World Mental Health Day Friday, October 8, 2010 - 17:34
NIACE's joint Skills Funding Agency (SFA) project - to establish a Learning and Skills Mental Health e-Community of Practice - will be of interest to a range of groups like teachers, learning support staff, mental health workers, employment services, learners, mental health service users, carers and policy makers.
The ‘e-community' will provide members with opportunities to share good practice, support quality improvement in their provision and stimulate debate to inform policy. The project will enable NIACE and the SFA to continue supporting the regional mental health learning and skills networks and build on the work of the Learning and Skills Council Mental Health Strategy; which ceased at the end of March 2010.
NIACE has had a commitment over the last ten years to improving the connections between education and health care to better support people with mental health difficulties.
Formal and informal learning opportunities can be an important part of people's personal recovery journeys, helping people to develop their confidence and wellbeing. Many Adult Learners' Week award winners have provided powerful examples of how learning has helped them to transform their lives:
Adult education has not only given me the chance for a career change, at 44, it has given me a total life change.
Mark Beaton, aged 44, fought his way back from mental and physical illness, homelessness and unemployment to excel as a student, while also starting his own business as a sports massage therapist.
Even as he struggled to gain new skills and build the self-confidence he had lacked all his life, Mark was diagnosed with carpal tunnel syndrome which threatened the manual dexterity he needed for the practical skills to succeed. Undeterred, after an operation, he embarked on the City & Guilds Level 3 Diploma in Body Massage, graduating from Morley College, London, in 2009 with distinctions in both the theory and practical exams and completed his Sports Massage Diploma in the same year. He came off benefits and got advice and training to set-up his own business.
Mark said:
"Adult education has not only given me the chance for a career change, at 44, it has given me a total life change."
Alan Tuckett, Chief Executive of NIACE, said:
"There is no more important thing affecting businesses than mental health. With one in four people affected by mental health issues at some point during their lives, the cost to individuals, families, communities, society and business is enormous. The Foresight study of 2009 highlighted that learning is one of five key components for maintaining good health and as Secretary of State at BIS, Vince Cable, underlined in his first ministerial speech after being elected, adult learning provides a space that offers dignity for rebuilding lives."
In his first ministerial speech after being elected, Vince Cable, Secretary of State at BIS, said:
There is no more important thing affecting businesses than mental health. With one in four people affected by mental health issues at some point during their lives, the cost to individuals, families, communities, society and business is enormous.

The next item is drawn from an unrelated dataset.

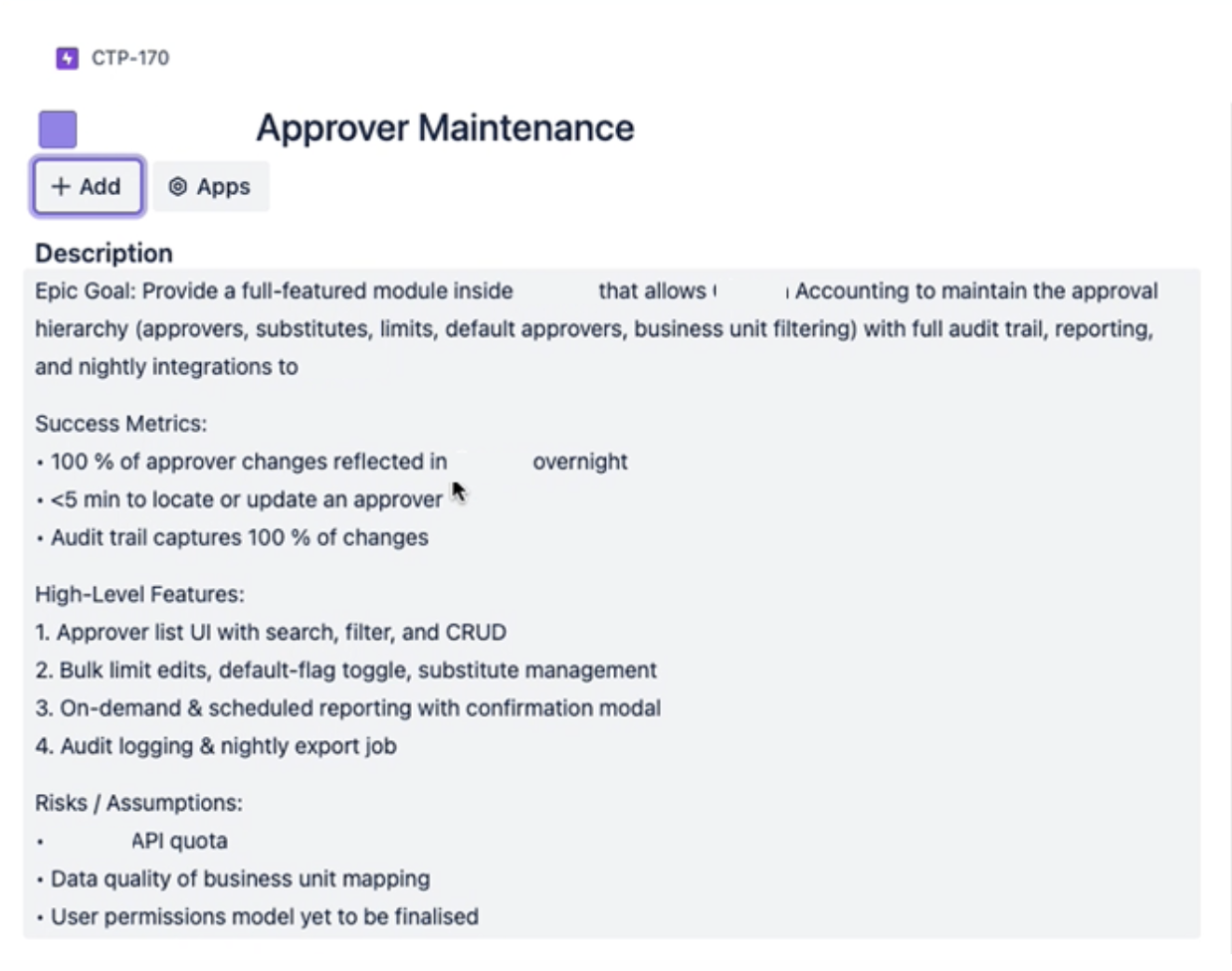
Task: Open the Apps button
Action: coord(210,187)
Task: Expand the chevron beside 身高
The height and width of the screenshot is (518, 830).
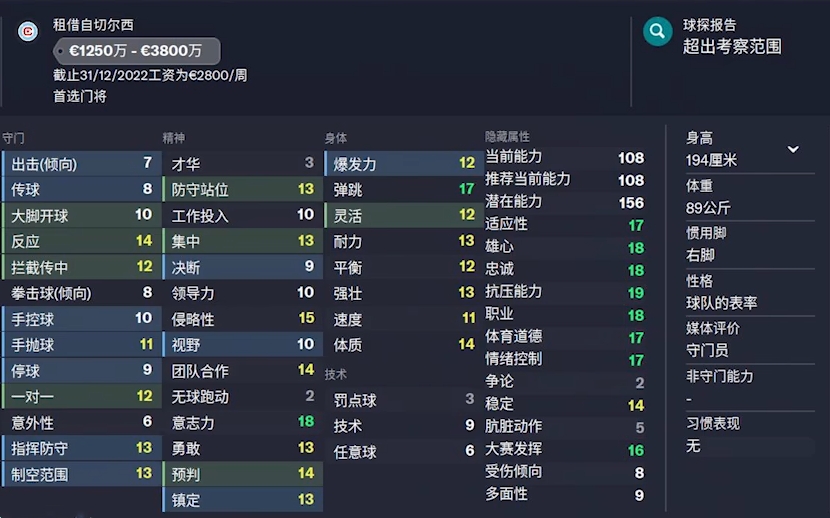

"My mother was a housewife and when I was ten she had a major nervous breakdown and spent time in a mental hospital. When she recovered she saved her mind through adult education - learning for the first time about history, literature, philosophy and art. We need more people like her too."
Catina Barrett, Senior Project Officer for Mental Health at NIACE, said:
"Although progress has been made in recent years, we still have much to do. We need to continue to be aspirational for people with mental health difficulties; need to involve and advocate with them for improved public policy. We also need to improve the quality of our learning and skills services and our local partnership working to support and sustain their recovery and enable them to discover and fulfil their potential."
To further improve learning opportunities for adults with mental health difficulties, NIACE has recently launched its new mental health prospectus for 2010/11, offering public and in-house training and featuring the following during October:
• Mental Health Matters for Learning and Skills training; and
• Joint LSIS workshops - Career learning for the 21st century: Providing Information, Advice and Guidance (IAG) for people with a mental health condition.
To find out about the joint LSIS workshop or to attend, email enquiries@lsis.org.uk or call 02476627953.
NIACE is also in the process of establishing a new special interest group for NIACE members. The group will explore strategic issues around learning and skills and mental health, including workforce mental health and wellbeing.